Barbara Nelson, Rebecca Smith, Cindy Vnencak-Jones, Laura Lee, Aaron Shaver, Mary Ann Thompson Arildsen, Barbara Sommer, Yingda Wang, Ashwini Yenamandra
Vanderbilt University Medical Center, Nashville, TN, United States
Hepatosplenic T-cell lymphoma (HSTCL) is a rare and aggressive subtype of peripheral T-cell lymphoma (PTCL), accounting for 1-2% of all PTCLs. Neoplastic HSTCL lymphocytes are usually positive for isochromosome 7q and gamma-delta T-cell receptor (TCR) expression.
We present a case of a 33-year-old female with a recent diagnosis of HSTCL from an outside institution referred to Vanderbilt University Medical Center (VUMC) in late 2022. Bone marrow (BM) biopsies from VUMC and the outside institution-performed 16 days apart-had similar immunophenotypic and morphologic findings: an abnormal T-cell lymphocyte population positive for CD3, CD56, and gamma delta, negative for CD5 and alpha beta, and an intrasinusoidal distribution.

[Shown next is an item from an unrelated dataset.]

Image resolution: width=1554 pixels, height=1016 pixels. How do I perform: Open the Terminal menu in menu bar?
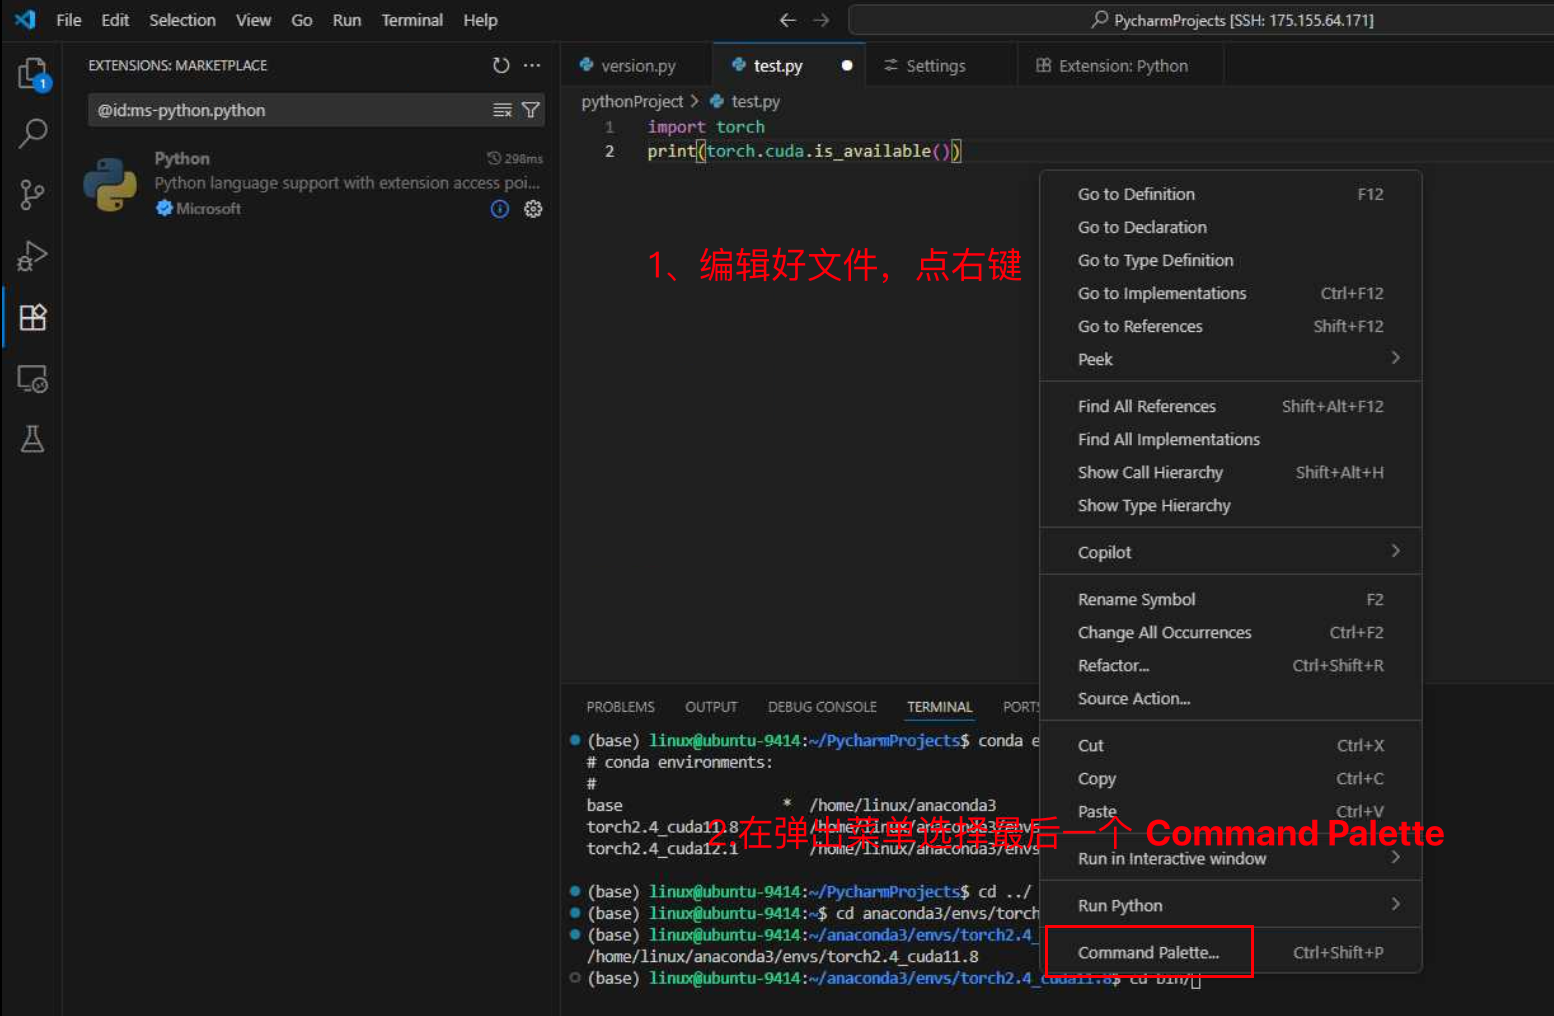(411, 20)
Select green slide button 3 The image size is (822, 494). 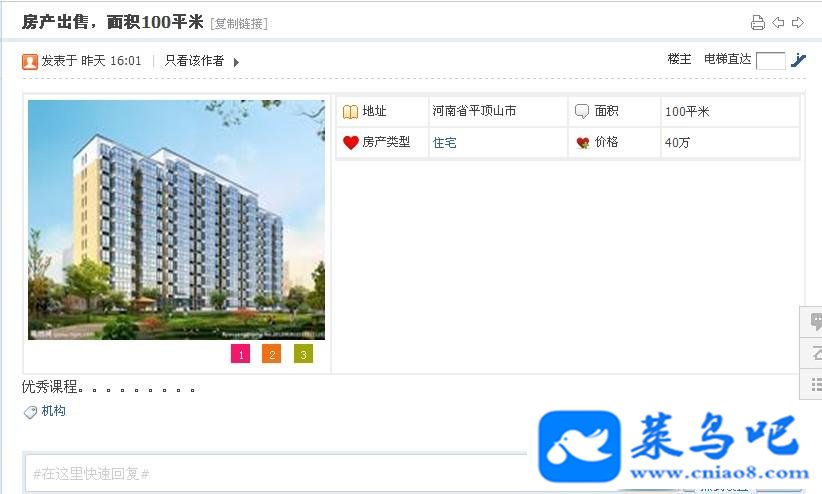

While histopathological findings were similar between institutions, cytogenetic and molecular analyses were conflicting. The outside institution reported a normal karyotype and TCR clonality. Conversely, VUMC testing at presentation revealed a complex karyotype of 43,X,-X-1,i(7)(q10),der(10;16)(q10;p10),add(21)(p11.2),der(22)t(9;22)(q13;q13) in 6/20 cells with no evidence of TCR clonality.

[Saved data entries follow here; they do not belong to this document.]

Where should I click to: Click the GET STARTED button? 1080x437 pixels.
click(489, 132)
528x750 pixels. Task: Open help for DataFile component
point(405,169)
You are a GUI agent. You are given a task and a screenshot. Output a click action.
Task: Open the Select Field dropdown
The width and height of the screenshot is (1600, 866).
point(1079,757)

To investigate this discordance, we examined sequentially collected BM aspirates (second and final pulls) used for VUMC testing as a potential source of the variability. Cytogenetic testing that revealed isochromosome 7q was performed on the second pull, whereas TCR clonality testing that was negative was performed on the final pull. In contrast, subsequent testing of the second aspirate pull demonstrated TCR clonality. These findings highlight the potential for disparity of sequential BM aspirate samplings in the context of molecular testing. Furthermore, this case demonstrates the integration of multiple testing modalities for achieving a diagnosis of a rare cancer.